Texte source =
....

Notre ambition principale est de repérer les arguments et les réflexions de base pour les appliquer aux autres domaines touchés par l’autonomisation des machines, et essayer ensuite d’orienter la discussion vers la gouvernance des systèmes autonomes. Nous traiterons majoritairement le cas des robots en Occident. Notre objectif n’est pas d’étudier en profondeur les perspectives juridiques, sociologiques, philosophiques et techniques autour de la gouvernance des robots, mais plutôt de souligner les interrogations principales de la littérature avec la finalité d’organiser quelques conférences et workshops ciblés très prochainement.

....

Extraits de données =
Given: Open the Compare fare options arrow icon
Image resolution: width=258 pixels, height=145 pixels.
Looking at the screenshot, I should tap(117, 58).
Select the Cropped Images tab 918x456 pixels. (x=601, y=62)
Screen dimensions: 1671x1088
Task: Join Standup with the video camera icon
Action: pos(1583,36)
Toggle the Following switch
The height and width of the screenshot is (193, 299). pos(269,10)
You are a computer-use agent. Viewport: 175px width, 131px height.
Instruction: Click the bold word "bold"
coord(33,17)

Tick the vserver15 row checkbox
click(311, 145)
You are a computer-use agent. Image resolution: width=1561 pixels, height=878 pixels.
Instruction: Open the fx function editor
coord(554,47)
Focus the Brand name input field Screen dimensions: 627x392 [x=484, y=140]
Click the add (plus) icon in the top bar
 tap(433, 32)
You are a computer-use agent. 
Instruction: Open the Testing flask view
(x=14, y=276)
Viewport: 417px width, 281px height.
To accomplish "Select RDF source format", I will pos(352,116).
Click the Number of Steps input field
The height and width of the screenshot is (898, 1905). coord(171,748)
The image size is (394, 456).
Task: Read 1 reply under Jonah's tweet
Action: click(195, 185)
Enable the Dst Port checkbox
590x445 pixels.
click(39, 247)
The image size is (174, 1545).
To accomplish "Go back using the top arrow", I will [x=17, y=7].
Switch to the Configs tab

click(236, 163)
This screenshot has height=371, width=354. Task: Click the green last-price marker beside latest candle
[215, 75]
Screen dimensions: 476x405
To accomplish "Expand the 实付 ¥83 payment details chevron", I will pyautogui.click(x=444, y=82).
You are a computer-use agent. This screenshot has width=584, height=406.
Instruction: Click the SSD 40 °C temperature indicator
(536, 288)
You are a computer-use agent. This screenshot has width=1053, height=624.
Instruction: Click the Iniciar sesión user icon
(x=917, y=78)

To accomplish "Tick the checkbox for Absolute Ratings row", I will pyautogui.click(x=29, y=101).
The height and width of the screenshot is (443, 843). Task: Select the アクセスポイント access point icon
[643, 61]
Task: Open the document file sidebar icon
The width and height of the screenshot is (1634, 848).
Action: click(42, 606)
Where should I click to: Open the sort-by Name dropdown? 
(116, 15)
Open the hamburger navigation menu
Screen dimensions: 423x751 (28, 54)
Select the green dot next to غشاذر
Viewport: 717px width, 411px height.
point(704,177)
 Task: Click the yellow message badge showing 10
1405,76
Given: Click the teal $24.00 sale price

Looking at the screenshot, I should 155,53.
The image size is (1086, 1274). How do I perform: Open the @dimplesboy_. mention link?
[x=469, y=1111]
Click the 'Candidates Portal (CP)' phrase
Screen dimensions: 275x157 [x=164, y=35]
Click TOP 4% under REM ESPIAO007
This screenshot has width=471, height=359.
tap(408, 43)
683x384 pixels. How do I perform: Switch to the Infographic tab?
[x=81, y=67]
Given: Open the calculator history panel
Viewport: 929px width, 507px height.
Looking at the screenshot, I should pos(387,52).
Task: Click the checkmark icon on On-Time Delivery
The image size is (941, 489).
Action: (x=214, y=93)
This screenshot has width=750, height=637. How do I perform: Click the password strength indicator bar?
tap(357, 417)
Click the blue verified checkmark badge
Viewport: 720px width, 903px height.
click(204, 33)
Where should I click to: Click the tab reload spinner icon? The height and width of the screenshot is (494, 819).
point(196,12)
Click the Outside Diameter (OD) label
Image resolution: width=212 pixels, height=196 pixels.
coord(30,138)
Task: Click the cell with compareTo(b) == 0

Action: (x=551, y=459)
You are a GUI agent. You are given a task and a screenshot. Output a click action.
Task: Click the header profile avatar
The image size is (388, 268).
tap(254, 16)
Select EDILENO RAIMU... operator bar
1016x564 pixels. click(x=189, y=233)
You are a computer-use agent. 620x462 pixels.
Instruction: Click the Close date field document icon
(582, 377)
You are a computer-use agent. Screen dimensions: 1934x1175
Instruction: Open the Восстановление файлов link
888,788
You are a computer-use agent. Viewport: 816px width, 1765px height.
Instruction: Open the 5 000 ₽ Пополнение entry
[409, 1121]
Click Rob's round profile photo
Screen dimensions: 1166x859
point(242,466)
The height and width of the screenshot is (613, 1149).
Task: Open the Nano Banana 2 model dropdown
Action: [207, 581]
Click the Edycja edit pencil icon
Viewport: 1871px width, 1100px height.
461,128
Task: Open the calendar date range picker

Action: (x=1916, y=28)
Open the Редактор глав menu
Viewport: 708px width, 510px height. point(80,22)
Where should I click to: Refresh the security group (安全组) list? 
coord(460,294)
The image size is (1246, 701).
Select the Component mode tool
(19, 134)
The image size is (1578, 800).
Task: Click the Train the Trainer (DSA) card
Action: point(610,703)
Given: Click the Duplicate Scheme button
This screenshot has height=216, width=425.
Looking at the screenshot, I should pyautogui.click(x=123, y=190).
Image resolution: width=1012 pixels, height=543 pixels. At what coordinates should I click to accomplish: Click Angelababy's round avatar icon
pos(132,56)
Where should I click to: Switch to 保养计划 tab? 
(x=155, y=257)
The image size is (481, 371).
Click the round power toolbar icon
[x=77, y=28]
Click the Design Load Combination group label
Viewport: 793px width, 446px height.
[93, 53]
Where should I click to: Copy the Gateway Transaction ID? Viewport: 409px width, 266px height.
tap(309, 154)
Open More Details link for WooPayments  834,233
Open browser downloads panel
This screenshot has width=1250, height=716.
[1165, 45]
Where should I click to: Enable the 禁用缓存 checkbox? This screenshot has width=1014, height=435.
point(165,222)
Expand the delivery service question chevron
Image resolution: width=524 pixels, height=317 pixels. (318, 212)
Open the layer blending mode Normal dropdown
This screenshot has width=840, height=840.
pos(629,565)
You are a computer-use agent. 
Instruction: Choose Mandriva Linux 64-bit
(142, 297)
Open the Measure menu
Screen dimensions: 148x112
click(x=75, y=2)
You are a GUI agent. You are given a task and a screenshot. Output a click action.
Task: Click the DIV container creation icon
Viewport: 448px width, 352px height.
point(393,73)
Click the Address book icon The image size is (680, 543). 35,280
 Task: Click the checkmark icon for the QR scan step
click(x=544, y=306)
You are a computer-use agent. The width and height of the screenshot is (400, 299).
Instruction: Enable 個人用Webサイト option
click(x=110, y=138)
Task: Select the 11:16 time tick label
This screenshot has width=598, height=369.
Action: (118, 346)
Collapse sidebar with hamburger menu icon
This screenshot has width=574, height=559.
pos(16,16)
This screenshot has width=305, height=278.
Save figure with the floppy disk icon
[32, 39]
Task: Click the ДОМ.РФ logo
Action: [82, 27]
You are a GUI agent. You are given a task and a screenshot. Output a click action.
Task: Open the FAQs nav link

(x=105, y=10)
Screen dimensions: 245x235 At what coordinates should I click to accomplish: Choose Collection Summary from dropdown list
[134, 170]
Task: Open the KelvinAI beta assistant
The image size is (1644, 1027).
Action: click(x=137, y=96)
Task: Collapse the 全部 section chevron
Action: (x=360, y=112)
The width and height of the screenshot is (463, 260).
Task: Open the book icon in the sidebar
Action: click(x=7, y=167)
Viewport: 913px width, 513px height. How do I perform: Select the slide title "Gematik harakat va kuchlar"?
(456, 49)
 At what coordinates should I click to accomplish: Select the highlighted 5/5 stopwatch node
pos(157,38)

....

Objectif = Extrayez du texte source, sans rien y changer, la partie qui s'ouvre sur les mots contenant « Notre ambition principale » et se ferme sur « ciblés très prochainement. ».

Réponse attendue =
Notre ambition principale est de repérer les arguments et les réflexions de base pour les appliquer aux autres domaines touchés par l’autonomisation des machines, et essayer ensuite d’orienter la discussion vers la gouvernance des systèmes autonomes. Nous traiterons majoritairement le cas des robots en Occident. Notre objectif n’est pas d’étudier en profondeur les perspectives juridiques, sociologiques, philosophiques et techniques autour de la gouvernance des robots, mais plutôt de souligner les interrogations principales de la littérature avec la finalité d’organiser quelques conférences et workshops ciblés très prochainement.